Awww, Highwood--so sorry for you. 

Look I have been where you were after my Dday-wanting to kick him out but not wanting to give him time with the OW. 

I had to kick him out that first night. Told him GTFO and go be with your w***e. I had too. 
He slept in the car in our driveway. 
He begged and pleaded the next morning. I was pulling my 180 (my own way-I had never read this board yet) but I did let him back in the house. Partly just so he couldn't be sleeping with her. I still wouldn't speak to him or look at him pretty much for 3 days, and I also picked my self up and went out every night. One night until 2am. He was so frantic. It was kind of funny & pathetic at the same time. Anyhow my intentions were not right at first (I was out of my mind nuts/hurt/sad) but it worked out. It will only even work if your spouse is really truly done. And if not-there is nothing you can do, except make it hard as hell on him & the OW. 
Also-you should have kept that laptop--and not confronted until you got to see what was on it! It's not like he would have reported it stolen! Imagine if he went to get it out of his truck and it was gone! Patience my friend. Good luck to you.


----------



## morituri (Apr 1, 2011)

Implement *http://talkaboutmarriage.com/coping-infidelity/24796-just-let-them-go.html#post306559* as well as *The 180 degree rules* to emotionally empower yourself to move on with your life, with or without him.


----------



## iheartlife (Apr 4, 2012)

sunshinetoday said:


> Also-you should have kept that laptop--and not confronted until you got to see what was on it!


I completely agree with this.

It's not just about the contact with the OW that he's hiding. It's what's going on between them. It could be anything from him bothering her in an unrequited way up to the two of them planning how they're going off into the sunset together with all of your money.

There is this big problem that happens post DD, where you are furiously angry and disgusted by him, but these very justifiable reactions have the effect of pushing him further away. It is a tightrope you walk. I found reading Dr. Harley's Surviving an Affair shed light on how to handle all of this. As morituri suggests, DO THE 180. It gives your body and brain something to do other than obsess about his behavior, which is beyond your control. You will need to do this anyhow, no matter what the future holds--so start TODAY.

(Also I assume because you've been on this merry-go-round for a while, that you are fully up to speed on Not Just Friends by Shirley Glass.)

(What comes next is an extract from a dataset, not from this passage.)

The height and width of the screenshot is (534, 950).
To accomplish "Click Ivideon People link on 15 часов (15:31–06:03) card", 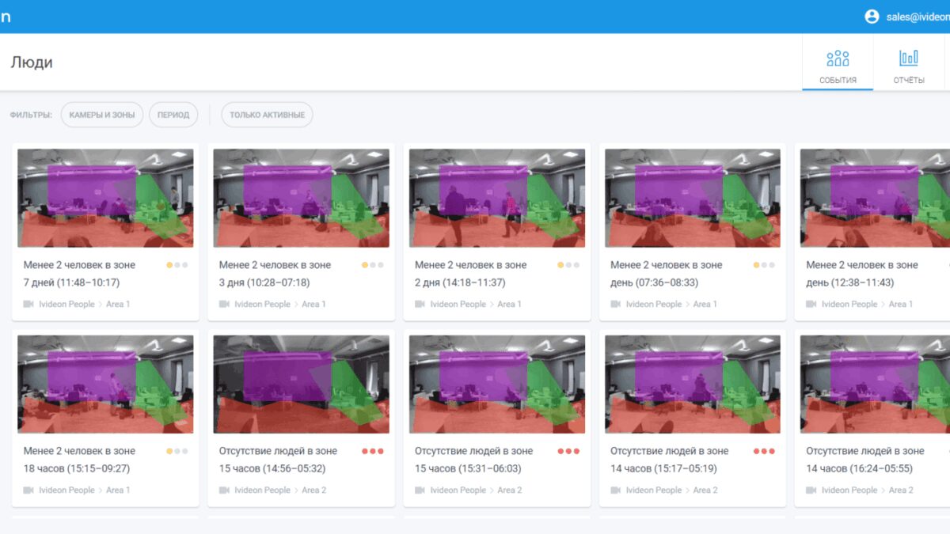I will point(458,490).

But I agree with what's been said, he has not hit rock bottom, he does not believe that there are consequences for his behavior other than you being deeply hurt and angry. That is just not enough. Don't beat yourself up over it: if that's all it took, TAM would not exist.


----------



## Thorburn (Nov 23, 2011)

Highwood, so sorry. I let my anger get the best of me since December and I became the bad guy. I got my anger under control for several weeks now but there was a lot of damage done to my wife. I can say she deserved it initially but not the constant barrage over several months. 

I would have thought about going balistic if I found out if my WS was in contact with the OM or started something with someone else. Though keeping my anger under control is very important to me right now, for my own sake.

I would opt for full disclosure, full accountability, a NC letter. Kind of a start over deal. It sucks, but if you want your marriage to work, you are more or less back at square one. 

As justified as we (BS's) may feel, get your anger under control. Seriously. It is doing you any good. You have a right to be angry, but don't go over the top. 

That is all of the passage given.